Watch how they respond to no.
Watch whether behavior changes or arguments increase.
Trust patterns more than apologies.
Trust consistency more than intensity.
Frequently Asked Questions About Coercive Control
What are the early signs of coercive control in a relationship?
Early signs include love bombing, moving too fast, jealousy framed as protection, boundary testing, dismissing your discomfort, and escalating emotional intensity before trust is established.
Can coercive control happen without physical abuse?
Yes. Coercive control often begins with emotional and psychological tactics long before physical violence appears.
How do I know if someone is testing my boundaries?
If you express a limit and the response is argument, dismissal, mockery, or repetition instead of adjustment, that may indicate boundary testing.
Why do strong women stay in controlling relationships?

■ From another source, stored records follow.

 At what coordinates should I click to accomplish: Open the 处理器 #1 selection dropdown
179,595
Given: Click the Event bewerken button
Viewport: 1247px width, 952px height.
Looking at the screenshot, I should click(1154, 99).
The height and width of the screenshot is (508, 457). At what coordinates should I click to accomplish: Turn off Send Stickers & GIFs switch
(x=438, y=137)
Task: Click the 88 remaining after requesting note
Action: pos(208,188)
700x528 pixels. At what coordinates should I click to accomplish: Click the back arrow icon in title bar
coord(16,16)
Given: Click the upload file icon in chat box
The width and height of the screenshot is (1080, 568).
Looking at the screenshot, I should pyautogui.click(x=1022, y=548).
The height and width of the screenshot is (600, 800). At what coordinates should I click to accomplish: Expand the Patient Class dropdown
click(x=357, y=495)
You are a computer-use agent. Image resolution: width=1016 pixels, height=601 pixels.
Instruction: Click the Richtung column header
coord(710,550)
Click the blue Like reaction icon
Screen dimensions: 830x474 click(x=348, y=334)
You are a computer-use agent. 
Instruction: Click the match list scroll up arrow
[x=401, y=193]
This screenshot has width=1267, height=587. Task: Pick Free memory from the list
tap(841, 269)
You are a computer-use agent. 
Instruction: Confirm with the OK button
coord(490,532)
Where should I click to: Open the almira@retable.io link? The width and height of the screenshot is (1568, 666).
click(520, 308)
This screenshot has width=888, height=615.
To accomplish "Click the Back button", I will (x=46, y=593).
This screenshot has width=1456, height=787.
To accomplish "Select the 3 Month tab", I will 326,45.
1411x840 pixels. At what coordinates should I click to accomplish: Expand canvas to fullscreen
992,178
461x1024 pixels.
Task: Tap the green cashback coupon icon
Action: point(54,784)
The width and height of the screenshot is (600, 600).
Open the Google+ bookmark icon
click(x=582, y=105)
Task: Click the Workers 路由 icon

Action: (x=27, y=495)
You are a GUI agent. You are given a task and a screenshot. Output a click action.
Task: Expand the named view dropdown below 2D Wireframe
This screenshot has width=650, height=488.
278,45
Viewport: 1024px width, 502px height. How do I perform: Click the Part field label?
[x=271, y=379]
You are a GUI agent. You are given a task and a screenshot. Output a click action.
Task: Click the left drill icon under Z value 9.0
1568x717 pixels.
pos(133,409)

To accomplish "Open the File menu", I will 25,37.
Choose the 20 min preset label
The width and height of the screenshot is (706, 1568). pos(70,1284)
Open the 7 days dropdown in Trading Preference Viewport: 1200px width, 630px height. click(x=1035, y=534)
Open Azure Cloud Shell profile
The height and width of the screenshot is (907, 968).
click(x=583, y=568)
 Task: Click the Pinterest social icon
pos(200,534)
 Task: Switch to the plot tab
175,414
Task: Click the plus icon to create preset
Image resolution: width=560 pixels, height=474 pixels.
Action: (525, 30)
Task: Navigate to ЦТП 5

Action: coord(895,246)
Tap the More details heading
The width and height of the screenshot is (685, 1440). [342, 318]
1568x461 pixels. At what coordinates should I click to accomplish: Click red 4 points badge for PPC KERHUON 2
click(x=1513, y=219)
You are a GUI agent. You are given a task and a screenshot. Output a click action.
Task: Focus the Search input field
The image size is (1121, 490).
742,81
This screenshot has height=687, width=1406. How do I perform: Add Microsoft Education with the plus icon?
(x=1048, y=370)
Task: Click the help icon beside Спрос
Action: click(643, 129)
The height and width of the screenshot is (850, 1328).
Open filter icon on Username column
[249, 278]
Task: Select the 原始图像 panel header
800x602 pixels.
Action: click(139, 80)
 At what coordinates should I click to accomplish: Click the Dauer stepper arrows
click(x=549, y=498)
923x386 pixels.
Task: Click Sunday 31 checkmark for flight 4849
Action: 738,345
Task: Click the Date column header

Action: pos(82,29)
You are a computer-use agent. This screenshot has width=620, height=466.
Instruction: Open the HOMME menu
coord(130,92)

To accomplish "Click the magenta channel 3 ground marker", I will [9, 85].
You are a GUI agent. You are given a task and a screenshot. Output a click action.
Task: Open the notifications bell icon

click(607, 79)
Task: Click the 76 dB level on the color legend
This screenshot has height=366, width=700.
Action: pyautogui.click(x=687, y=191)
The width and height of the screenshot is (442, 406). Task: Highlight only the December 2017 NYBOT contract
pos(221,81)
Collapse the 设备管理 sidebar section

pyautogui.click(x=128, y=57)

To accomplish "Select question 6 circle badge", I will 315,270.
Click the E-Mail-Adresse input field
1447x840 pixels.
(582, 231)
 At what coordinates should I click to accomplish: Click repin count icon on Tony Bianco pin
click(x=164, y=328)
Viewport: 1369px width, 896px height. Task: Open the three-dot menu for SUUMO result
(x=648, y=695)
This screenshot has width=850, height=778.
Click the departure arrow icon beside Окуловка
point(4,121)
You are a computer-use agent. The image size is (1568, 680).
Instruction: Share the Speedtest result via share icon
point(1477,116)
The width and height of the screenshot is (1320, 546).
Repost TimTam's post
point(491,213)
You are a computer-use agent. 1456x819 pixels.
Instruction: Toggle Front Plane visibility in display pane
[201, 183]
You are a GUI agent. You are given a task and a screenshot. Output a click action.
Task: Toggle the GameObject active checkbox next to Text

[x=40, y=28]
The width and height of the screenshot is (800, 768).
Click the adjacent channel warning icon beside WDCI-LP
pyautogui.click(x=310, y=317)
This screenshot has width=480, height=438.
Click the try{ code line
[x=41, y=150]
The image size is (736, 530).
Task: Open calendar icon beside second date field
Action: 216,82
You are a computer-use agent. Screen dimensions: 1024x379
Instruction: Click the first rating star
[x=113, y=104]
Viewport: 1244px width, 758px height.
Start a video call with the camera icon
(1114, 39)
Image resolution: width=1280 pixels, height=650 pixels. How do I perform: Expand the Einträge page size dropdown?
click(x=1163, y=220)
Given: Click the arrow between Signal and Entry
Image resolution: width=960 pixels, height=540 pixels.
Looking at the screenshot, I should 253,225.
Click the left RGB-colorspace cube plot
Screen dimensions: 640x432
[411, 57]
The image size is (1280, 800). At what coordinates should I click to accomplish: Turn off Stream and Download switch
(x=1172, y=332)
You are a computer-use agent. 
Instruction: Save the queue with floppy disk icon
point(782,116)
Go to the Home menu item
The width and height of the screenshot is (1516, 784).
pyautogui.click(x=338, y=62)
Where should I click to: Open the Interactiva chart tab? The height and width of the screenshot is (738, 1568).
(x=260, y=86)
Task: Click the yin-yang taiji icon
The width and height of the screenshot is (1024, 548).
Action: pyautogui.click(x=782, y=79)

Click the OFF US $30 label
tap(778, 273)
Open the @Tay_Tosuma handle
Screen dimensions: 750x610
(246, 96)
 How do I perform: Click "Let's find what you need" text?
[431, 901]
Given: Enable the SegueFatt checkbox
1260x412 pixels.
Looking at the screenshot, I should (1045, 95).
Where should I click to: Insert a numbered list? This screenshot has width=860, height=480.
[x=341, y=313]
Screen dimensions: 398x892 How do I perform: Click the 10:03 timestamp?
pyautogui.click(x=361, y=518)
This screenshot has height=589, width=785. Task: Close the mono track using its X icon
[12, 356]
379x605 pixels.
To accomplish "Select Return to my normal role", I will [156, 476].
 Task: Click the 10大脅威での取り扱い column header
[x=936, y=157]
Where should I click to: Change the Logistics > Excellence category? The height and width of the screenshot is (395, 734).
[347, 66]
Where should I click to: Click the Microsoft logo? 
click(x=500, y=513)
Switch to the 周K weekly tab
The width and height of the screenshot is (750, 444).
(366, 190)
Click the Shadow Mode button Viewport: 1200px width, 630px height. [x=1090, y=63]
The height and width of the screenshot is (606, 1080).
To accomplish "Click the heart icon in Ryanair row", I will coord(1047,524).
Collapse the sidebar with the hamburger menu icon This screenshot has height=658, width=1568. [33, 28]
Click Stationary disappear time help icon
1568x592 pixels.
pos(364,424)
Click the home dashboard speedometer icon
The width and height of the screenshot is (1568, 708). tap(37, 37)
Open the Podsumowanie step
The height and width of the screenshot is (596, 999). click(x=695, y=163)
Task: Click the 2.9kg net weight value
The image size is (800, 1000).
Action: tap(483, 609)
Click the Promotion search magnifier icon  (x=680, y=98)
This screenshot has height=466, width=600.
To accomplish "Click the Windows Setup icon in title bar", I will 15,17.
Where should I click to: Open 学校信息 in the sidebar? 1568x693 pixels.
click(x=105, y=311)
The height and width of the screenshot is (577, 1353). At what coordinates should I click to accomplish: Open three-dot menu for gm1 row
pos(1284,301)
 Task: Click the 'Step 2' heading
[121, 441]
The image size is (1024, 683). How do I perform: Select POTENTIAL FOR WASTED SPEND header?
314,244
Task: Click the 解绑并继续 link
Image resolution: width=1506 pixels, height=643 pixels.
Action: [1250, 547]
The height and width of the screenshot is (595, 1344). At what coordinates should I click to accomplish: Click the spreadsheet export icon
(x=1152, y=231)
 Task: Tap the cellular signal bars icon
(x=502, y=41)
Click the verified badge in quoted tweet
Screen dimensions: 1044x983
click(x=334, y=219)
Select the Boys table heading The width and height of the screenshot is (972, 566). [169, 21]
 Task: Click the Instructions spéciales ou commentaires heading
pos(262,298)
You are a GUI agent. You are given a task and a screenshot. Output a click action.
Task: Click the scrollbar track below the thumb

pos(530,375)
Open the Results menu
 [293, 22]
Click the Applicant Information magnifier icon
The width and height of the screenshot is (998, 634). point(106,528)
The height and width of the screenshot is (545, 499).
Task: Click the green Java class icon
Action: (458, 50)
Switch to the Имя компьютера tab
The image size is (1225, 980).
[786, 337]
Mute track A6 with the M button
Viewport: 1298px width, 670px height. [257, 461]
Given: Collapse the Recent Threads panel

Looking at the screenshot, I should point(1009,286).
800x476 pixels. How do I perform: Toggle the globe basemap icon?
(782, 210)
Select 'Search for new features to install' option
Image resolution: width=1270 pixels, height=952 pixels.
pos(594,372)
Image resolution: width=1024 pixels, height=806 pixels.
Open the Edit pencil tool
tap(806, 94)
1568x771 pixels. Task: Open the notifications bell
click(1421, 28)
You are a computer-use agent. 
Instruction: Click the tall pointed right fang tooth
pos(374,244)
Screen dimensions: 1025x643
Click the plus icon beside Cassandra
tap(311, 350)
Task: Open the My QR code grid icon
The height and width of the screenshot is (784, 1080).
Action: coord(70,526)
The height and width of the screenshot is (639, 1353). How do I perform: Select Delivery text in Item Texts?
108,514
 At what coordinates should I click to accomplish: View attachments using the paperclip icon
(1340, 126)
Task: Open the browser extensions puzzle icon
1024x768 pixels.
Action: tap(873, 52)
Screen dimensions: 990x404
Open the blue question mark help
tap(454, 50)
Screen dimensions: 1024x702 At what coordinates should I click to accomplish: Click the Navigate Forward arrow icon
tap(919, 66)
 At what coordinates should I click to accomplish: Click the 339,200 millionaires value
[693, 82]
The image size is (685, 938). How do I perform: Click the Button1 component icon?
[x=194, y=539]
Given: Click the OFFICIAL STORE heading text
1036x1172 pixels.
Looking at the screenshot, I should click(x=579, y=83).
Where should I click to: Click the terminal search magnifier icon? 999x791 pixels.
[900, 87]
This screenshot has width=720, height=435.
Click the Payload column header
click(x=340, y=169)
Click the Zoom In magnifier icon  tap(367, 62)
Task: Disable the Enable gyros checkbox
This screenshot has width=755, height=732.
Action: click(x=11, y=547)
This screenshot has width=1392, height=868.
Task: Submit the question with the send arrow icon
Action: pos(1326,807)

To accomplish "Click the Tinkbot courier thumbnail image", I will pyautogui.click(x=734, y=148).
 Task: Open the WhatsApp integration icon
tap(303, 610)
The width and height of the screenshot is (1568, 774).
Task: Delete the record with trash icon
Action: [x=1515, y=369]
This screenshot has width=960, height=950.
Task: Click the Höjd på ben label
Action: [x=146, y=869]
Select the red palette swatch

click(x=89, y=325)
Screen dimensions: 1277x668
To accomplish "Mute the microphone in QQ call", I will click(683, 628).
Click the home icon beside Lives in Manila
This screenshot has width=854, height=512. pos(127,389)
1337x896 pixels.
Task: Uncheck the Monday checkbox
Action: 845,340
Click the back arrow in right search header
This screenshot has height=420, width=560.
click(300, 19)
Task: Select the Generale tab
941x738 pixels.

Strong women do not stay because they lack intelligence. Attachment, emotional investment, social pressure, and gradual erosion of boundaries can make leaving increasingly complicated over time.
What I Wish I Knew Sooner
I wish I understood that intensity is not proof of safety.
I wish I understood that repeated debate over a boundary is not healthy communication.
I wish I understood that if I feel consistently unsettled, that feeling deserves attention.
Most women do not lack boundaries.
We underestimate how gradual erosion can be.
If you recognize even one of these patterns early, pause.
You do not need a psychology degree to trust your discomfort.
You only need permission to believe it.
IgniteHer, Inc exists to increase that awareness before crisis.
Because the earlier we recognize coercive control, the more options we preserve.
And preserved options change lives. outcomes.